TASK ITEM: Could you write the entries out again, exactly as they are?

RECORDS FOR THIS EXERCISE:
* * * * *
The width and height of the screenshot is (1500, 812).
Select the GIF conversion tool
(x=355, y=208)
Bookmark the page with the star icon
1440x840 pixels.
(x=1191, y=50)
* * * * *
EXERCISE OUTPUT:
The width and height of the screenshot is (1500, 812).
Select the GIF conversion tool
(x=355, y=208)
Bookmark the page with the star icon
1440x840 pixels.
(x=1191, y=50)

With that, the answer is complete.